--- Begin ---

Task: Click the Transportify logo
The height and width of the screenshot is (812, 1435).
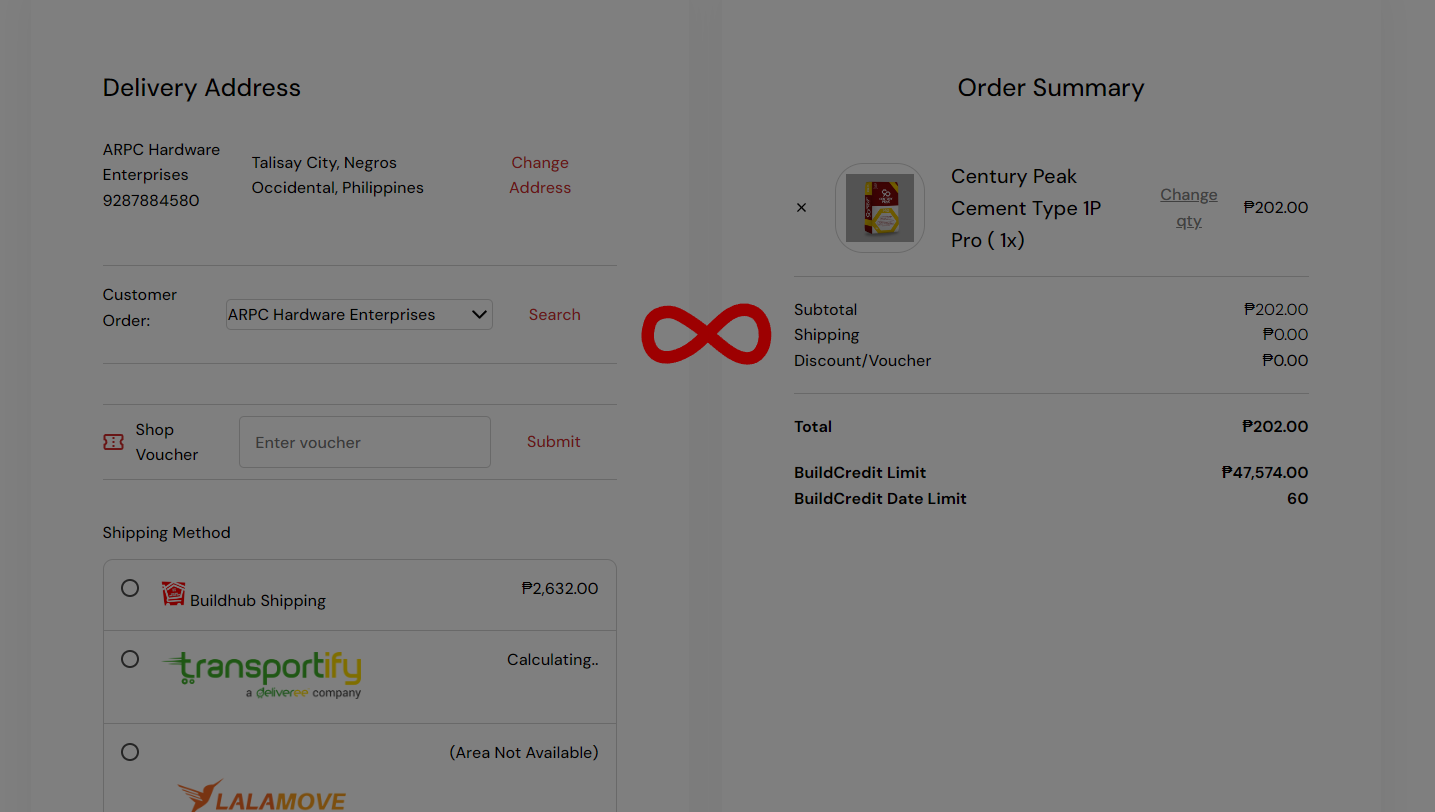Action: click(262, 674)
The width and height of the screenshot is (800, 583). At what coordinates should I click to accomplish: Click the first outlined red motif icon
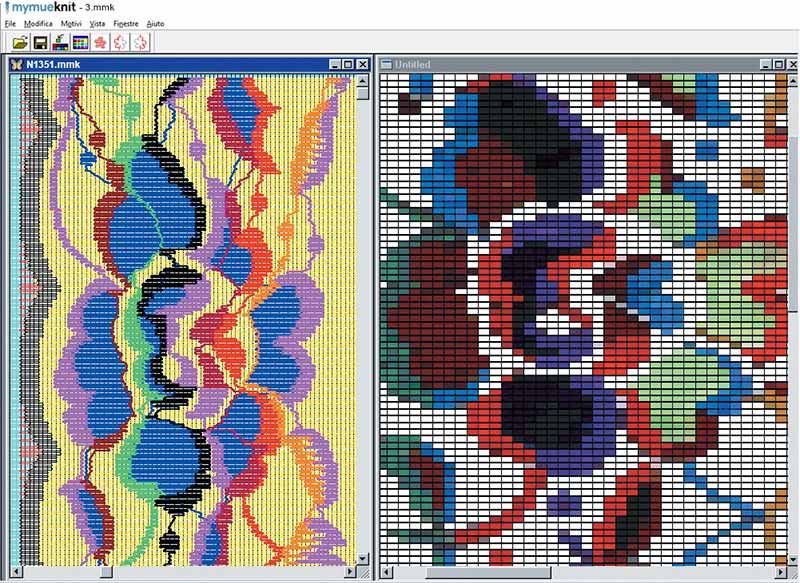coord(121,42)
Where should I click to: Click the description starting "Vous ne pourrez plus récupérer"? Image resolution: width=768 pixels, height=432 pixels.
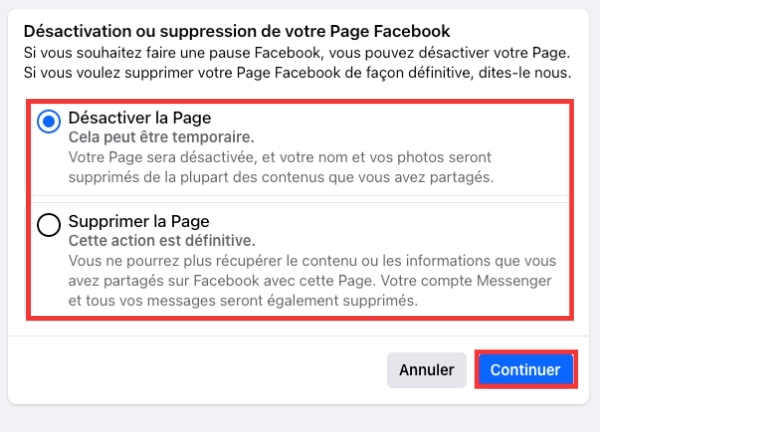pyautogui.click(x=310, y=262)
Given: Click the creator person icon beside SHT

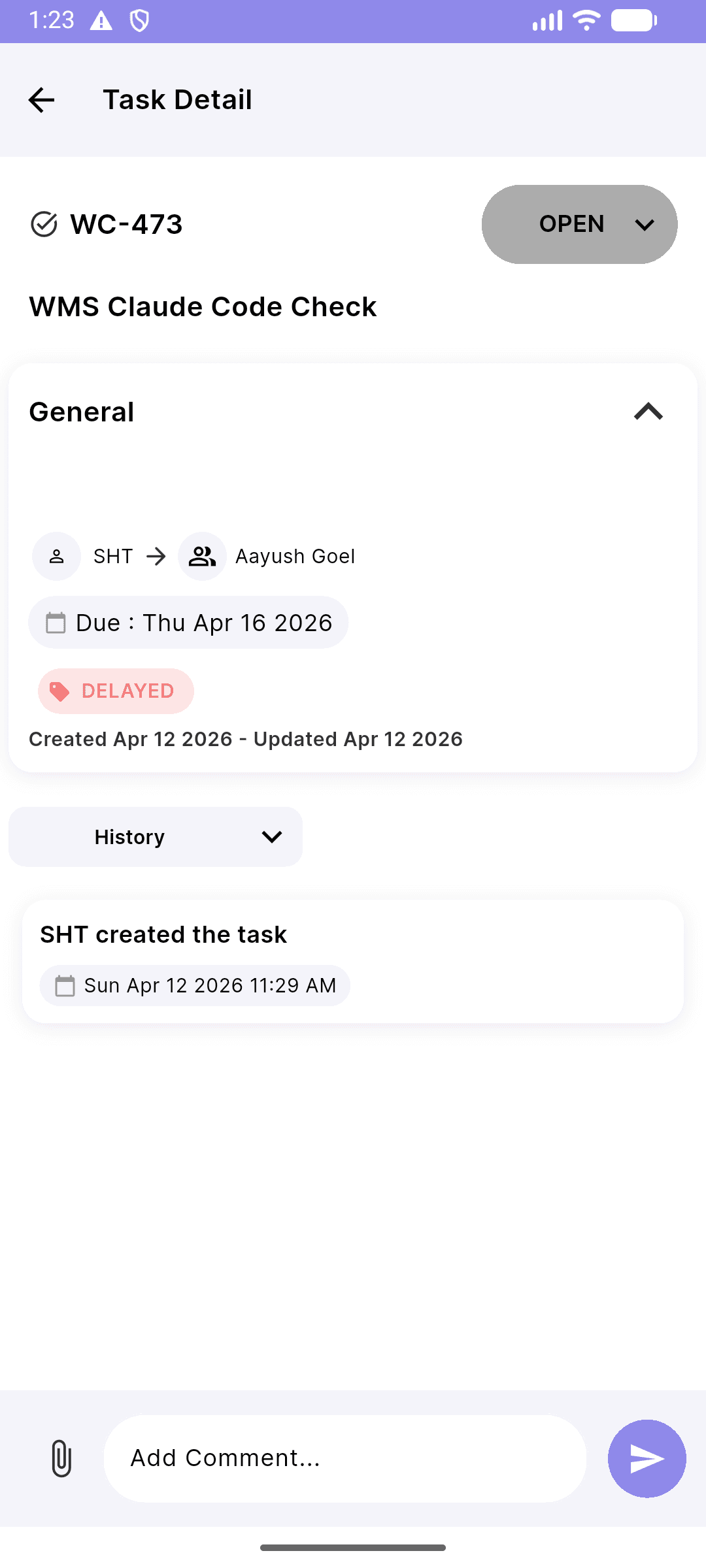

--- End ---

Exercise aim →
Rewrite all of the records above, replacing "screenshot" with "screen capture" and keeping everything else the same. Omit the pictures.

Solution to the problem →
Task: Click the Transportify logo
The height and width of the screen capture is (812, 1435).
Action: click(262, 674)
The width and height of the screen capture is (800, 583). At what coordinates should I click to accomplish: Click the first outlined red motif icon
coord(121,42)
Where should I click to: Click the description starting "Vous ne pourrez plus récupérer"? Image resolution: width=768 pixels, height=432 pixels.
pyautogui.click(x=310, y=262)
Given: Click the creator person icon beside SHT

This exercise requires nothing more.